Page text:
>>>

Why it is better not to use PowerShell Parameter validation

I was giving a talk shortly before Christmas and I was giving some advice based on what I had learned writing my PowerShell library for Hyper-V. I said

  • Don’t force user to use an object as a parameter – convert names to objects in your code
  • Don’t force users to expand arrays – expand in your code
  • Don’t automatically punish users if a parameter is empty

The corollary from this is Don’t be over-proscriptive with parameter checking, especially when it comes to types – which kicked off an interesting debate. This is best explained with real world examples, so let’s take a simple case from my Hyper-V world , and all the background you need to know is

  • A server contains zero or more Virtual Machines.
  • Virtual Machines can be “Running” or “Stopped” (and in other states)
  • Virtual Machines are represented by VM objects, which have a state property to indicate whether they are running or stopped.

With that in mind I want to look at 3 commands:
Get-VM which returns VM Objects and must, as a minimum, accept parameters of -server to specify where to look for VMs and –VMName to filter the selection by name (in case you don’t know, if there is no other parameter that starts –VM PowerShell will let you abbreviate this as –VM)
Start-VM will change the state to running
Stop-VM will change the state to stopped.

Before implementing the commands, one must decide (among other things):

  • What are valid inputs for the -Server and -VMName parameters in Get-VM ?
  • What inputs should start-VM and Stop-VM take.
  • The Output of Get-VM can become the input of Start-VM and Stop-VM. What should happen if no VMs are found on a server ?

<<<

Task a:
Rewrite the part of the PowerShell parameter validation text starting with "The corollary from" and going on through "in other states)", replacing "parameter checking" with "argument validation".

Available records:
>>>

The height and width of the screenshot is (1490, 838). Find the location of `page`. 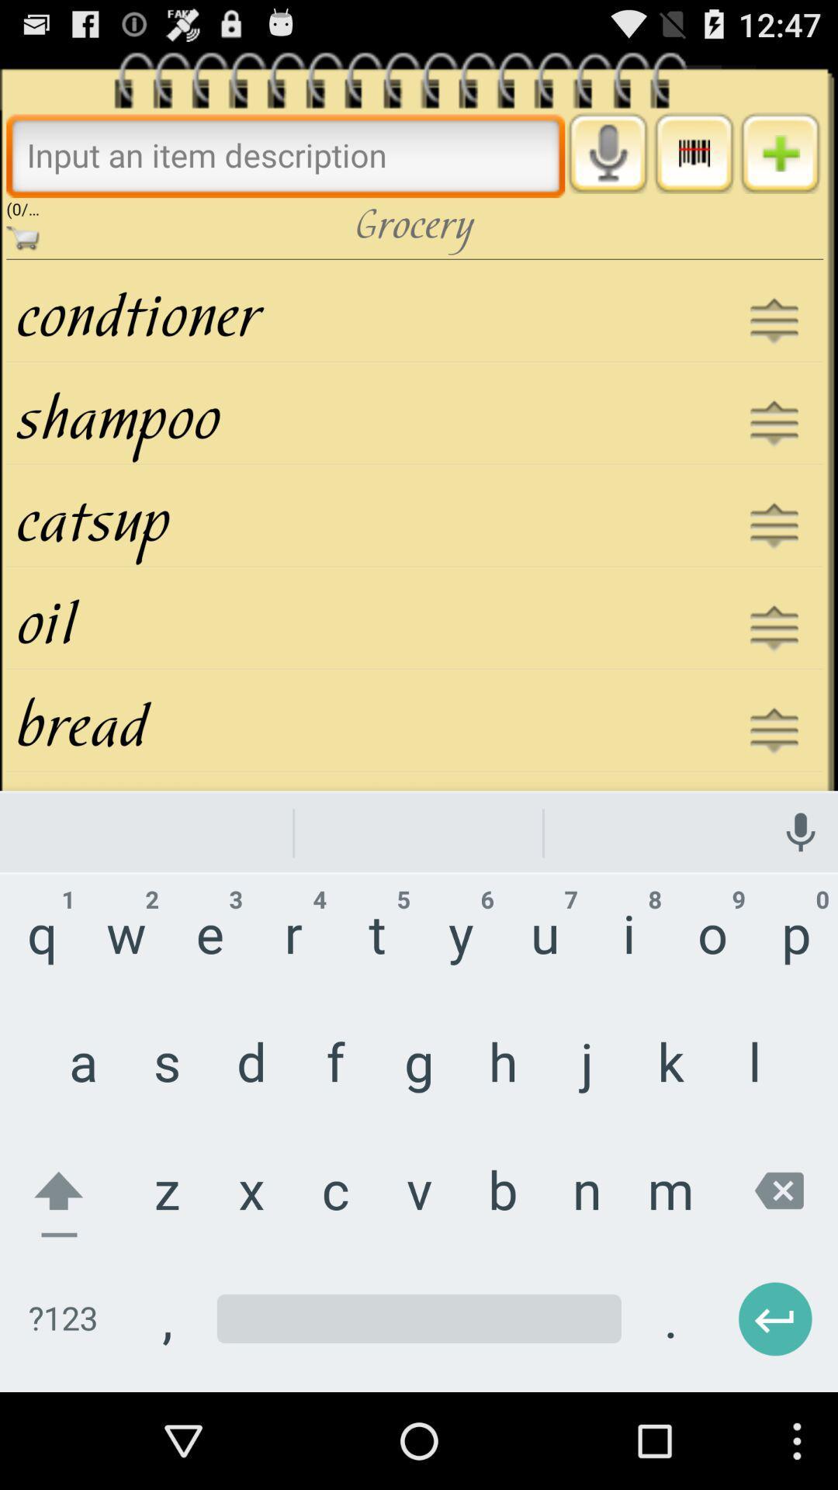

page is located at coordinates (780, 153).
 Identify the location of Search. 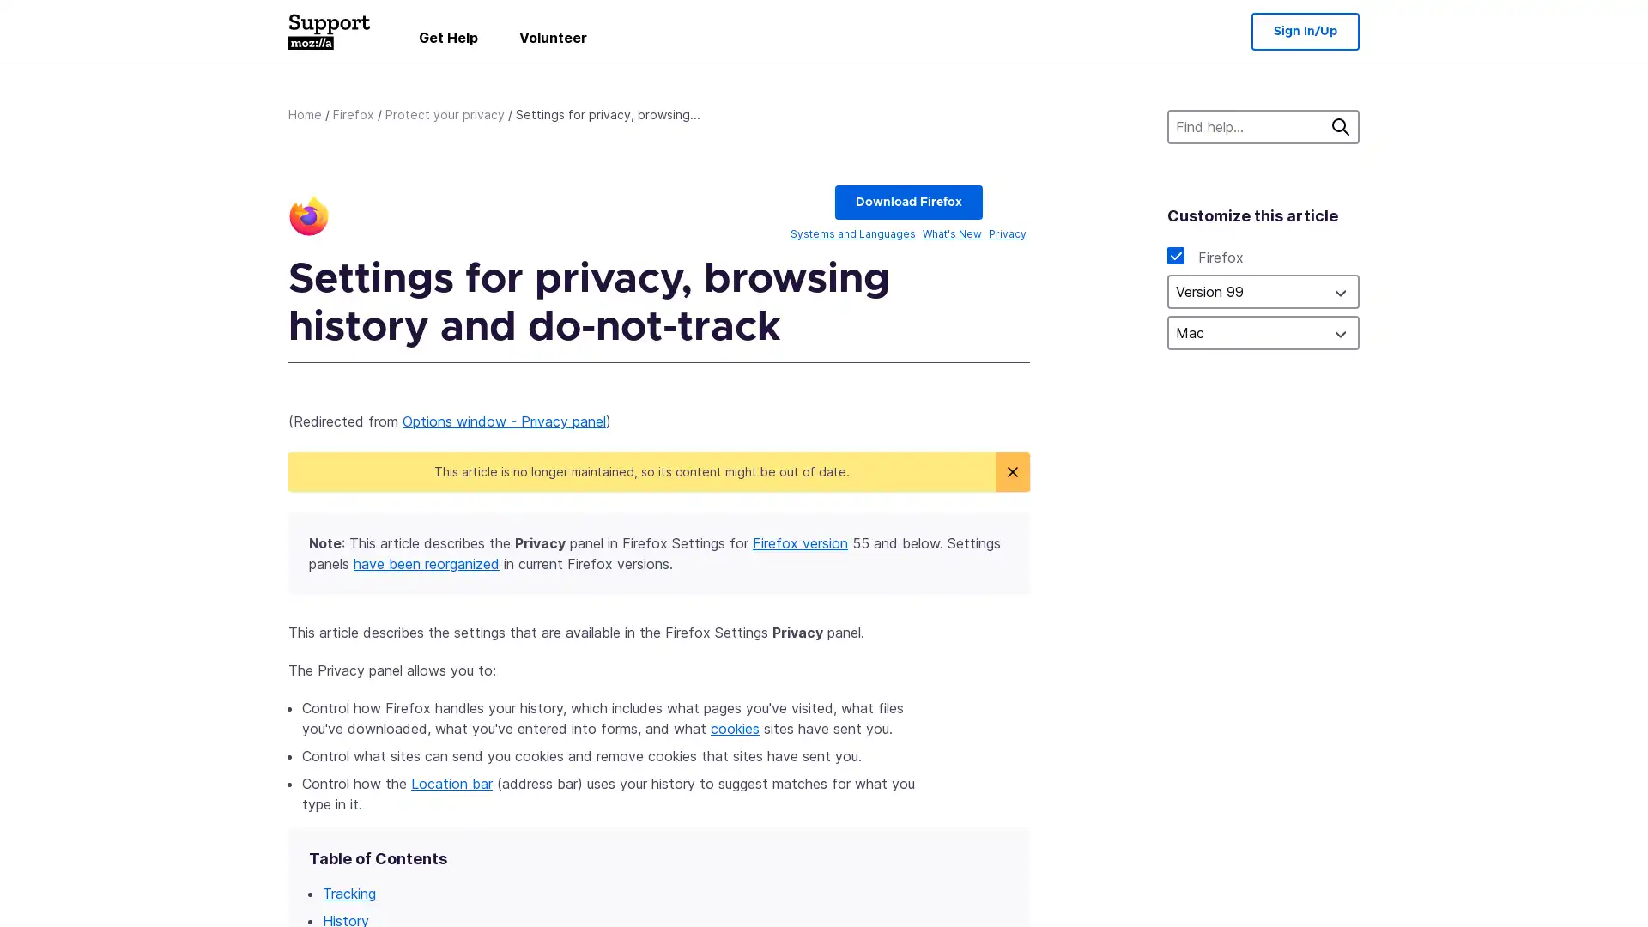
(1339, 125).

<<<
>>>

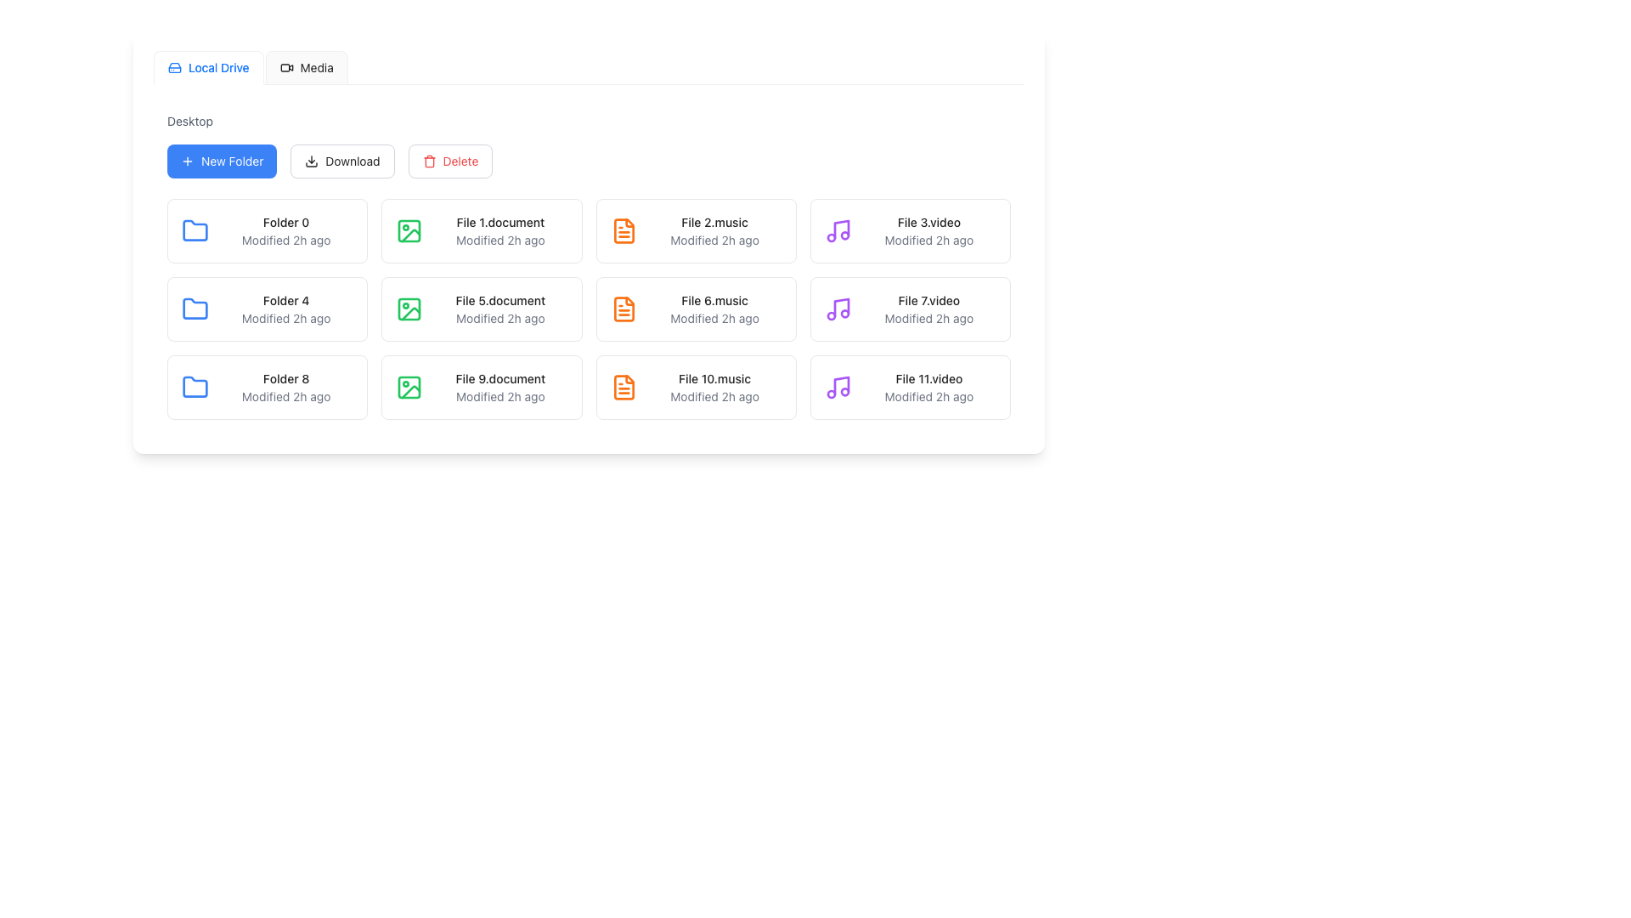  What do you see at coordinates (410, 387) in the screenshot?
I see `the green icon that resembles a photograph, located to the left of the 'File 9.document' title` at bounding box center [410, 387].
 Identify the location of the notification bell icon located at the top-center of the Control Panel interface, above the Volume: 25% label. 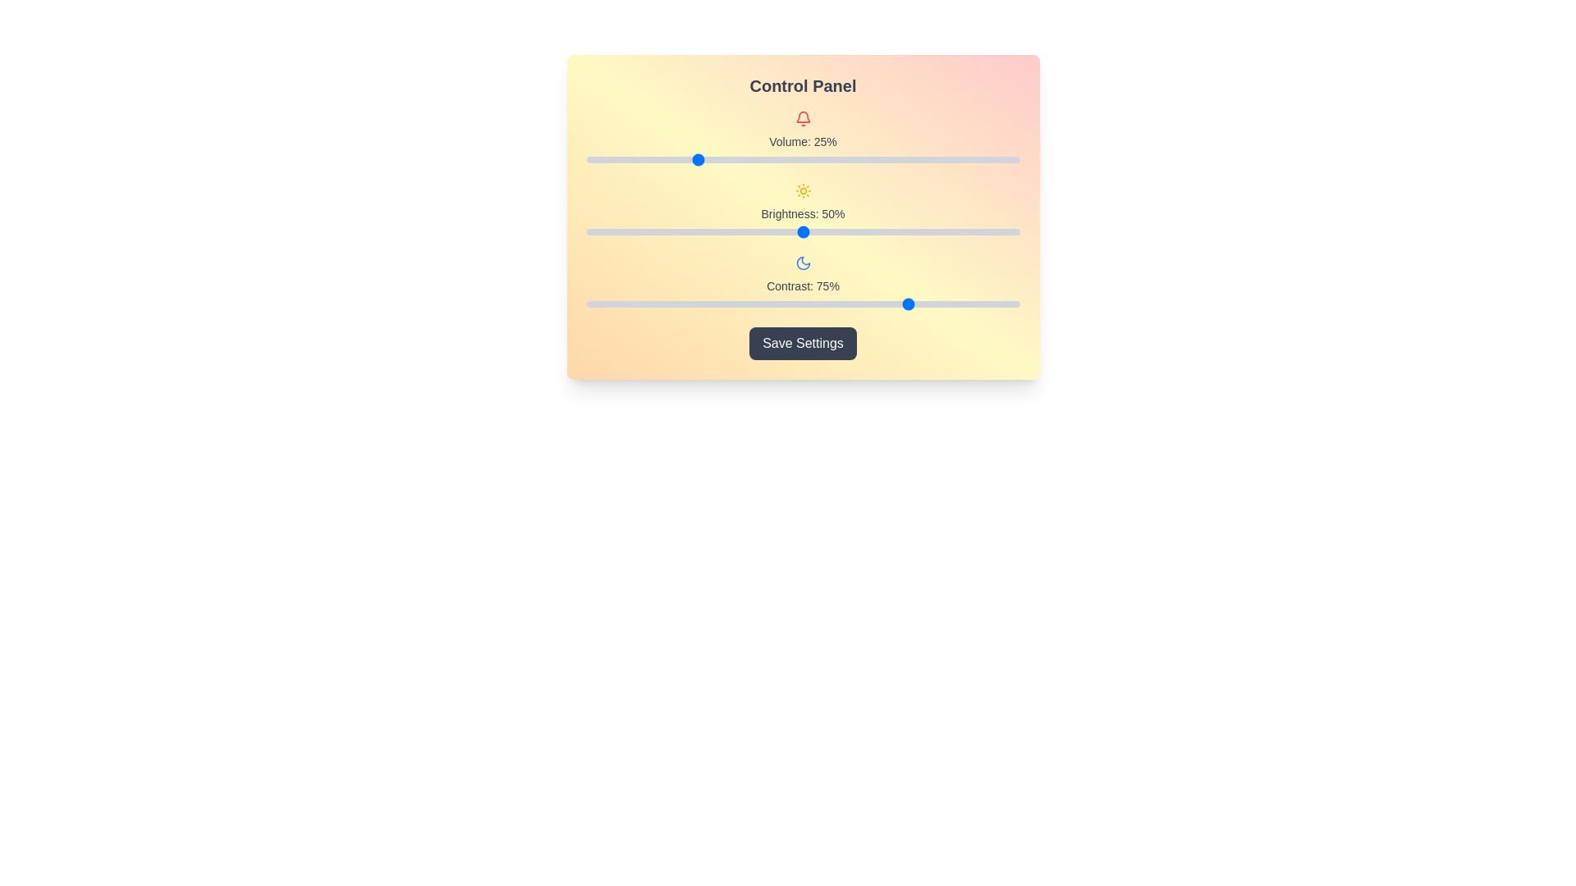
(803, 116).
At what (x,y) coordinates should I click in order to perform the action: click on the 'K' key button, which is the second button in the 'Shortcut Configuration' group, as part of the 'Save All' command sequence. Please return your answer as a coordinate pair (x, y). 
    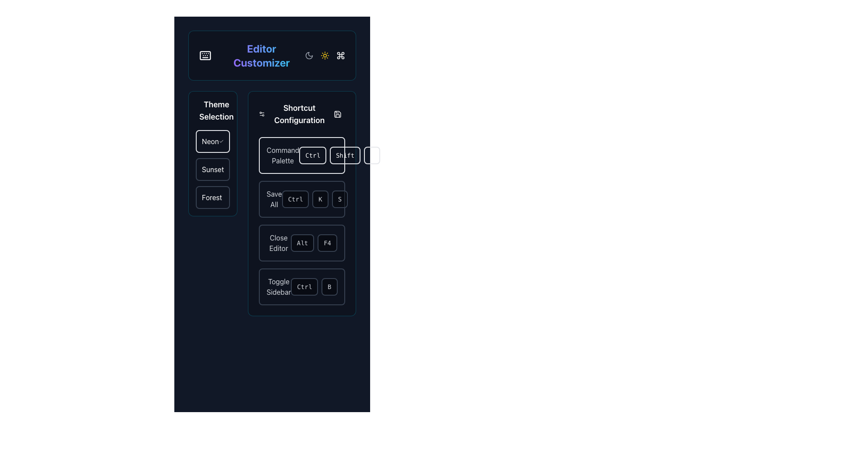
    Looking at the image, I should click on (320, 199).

<<<

Task b:
Copy the records verbatim, starting with the line with "Identify the location of the" and going on through the line with "Looking at the", both included. Leave the pictures out.

Exercise result a:
The corollary from this is Don’t be over-proscriptive with argument validation, especially when it comes to types – which kicked off an interesting debate. This is best explained with real world examples, so let’s take a simple case from my Hyper-V world , and all the background you need to know is

  • A server contains zero or more Virtual Machines.
  • Virtual Machines can be “Running” or “Stopped” (and in other states)

Exercise result b:
 Identify the location of the notification bell icon located at the top-center of the Control Panel interface, above the Volume: 25% label. 
(803, 116).
At what (x,y) coordinates should I click in order to perform the action: click on the 'K' key button, which is the second button in the 'Shortcut Configuration' group, as part of the 'Save All' command sequence. Please return your answer as a coordinate pair (x, y). 
    Looking at the image, I should click on (320, 199).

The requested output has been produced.